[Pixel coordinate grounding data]
==*==
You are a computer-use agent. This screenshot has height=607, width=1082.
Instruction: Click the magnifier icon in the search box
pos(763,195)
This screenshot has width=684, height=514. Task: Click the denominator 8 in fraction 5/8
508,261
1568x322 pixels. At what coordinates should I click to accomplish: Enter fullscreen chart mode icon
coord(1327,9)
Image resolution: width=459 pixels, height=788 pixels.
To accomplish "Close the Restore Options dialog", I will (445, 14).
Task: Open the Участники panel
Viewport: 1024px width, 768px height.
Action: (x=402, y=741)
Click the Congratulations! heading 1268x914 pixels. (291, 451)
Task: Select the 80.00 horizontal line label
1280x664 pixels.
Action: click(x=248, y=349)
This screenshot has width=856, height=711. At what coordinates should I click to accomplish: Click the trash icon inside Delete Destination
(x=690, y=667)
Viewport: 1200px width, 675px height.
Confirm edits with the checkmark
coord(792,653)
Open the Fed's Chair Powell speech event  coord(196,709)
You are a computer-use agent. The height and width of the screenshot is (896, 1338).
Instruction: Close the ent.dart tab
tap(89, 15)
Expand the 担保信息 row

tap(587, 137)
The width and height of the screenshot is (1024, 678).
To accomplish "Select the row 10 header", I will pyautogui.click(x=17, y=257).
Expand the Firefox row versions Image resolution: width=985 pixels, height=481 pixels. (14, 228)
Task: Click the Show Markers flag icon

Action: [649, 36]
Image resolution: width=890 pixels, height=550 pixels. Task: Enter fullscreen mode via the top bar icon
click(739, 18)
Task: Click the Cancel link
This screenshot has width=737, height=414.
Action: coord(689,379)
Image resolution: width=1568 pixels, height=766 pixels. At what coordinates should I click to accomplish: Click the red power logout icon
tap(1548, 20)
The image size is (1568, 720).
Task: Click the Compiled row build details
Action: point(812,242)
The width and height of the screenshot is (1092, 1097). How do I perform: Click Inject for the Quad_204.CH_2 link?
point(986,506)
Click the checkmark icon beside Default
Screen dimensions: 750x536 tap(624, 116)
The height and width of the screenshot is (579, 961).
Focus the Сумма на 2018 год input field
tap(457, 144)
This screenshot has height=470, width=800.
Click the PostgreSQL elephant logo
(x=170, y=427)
==*==
For each record above, print an exact copy.

You are a computer-use agent. This screenshot has height=607, width=1082.
Instruction: Click the magnifier icon in the search box
pos(763,195)
This screenshot has width=684, height=514. Task: Click the denominator 8 in fraction 5/8
508,261
1568x322 pixels. At what coordinates should I click to accomplish: Enter fullscreen chart mode icon
coord(1327,9)
Image resolution: width=459 pixels, height=788 pixels.
To accomplish "Close the Restore Options dialog", I will (445, 14).
Task: Open the Участники panel
Viewport: 1024px width, 768px height.
Action: (x=402, y=741)
Click the Congratulations! heading 1268x914 pixels. (291, 451)
Task: Select the 80.00 horizontal line label
1280x664 pixels.
Action: click(x=248, y=349)
This screenshot has width=856, height=711. At what coordinates should I click to accomplish: Click the trash icon inside Delete Destination
(x=690, y=667)
Viewport: 1200px width, 675px height.
Confirm edits with the checkmark
coord(792,653)
Open the Fed's Chair Powell speech event  coord(196,709)
You are a computer-use agent. The height and width of the screenshot is (896, 1338).
Instruction: Close the ent.dart tab
tap(89, 15)
Expand the 担保信息 row

tap(587, 137)
The width and height of the screenshot is (1024, 678).
To accomplish "Select the row 10 header", I will pyautogui.click(x=17, y=257).
Expand the Firefox row versions Image resolution: width=985 pixels, height=481 pixels. (14, 228)
Task: Click the Show Markers flag icon

Action: [649, 36]
Image resolution: width=890 pixels, height=550 pixels. Task: Enter fullscreen mode via the top bar icon
click(739, 18)
Task: Click the Cancel link
This screenshot has width=737, height=414.
Action: coord(689,379)
Image resolution: width=1568 pixels, height=766 pixels. At what coordinates should I click to accomplish: Click the red power logout icon
tap(1548, 20)
The image size is (1568, 720).
Task: Click the Compiled row build details
Action: point(812,242)
The width and height of the screenshot is (1092, 1097). How do I perform: Click Inject for the Quad_204.CH_2 link?
point(986,506)
Click the checkmark icon beside Default
Screen dimensions: 750x536 tap(624, 116)
The height and width of the screenshot is (579, 961).
Focus the Сумма на 2018 год input field
tap(457, 144)
This screenshot has height=470, width=800.
Click the PostgreSQL elephant logo
(x=170, y=427)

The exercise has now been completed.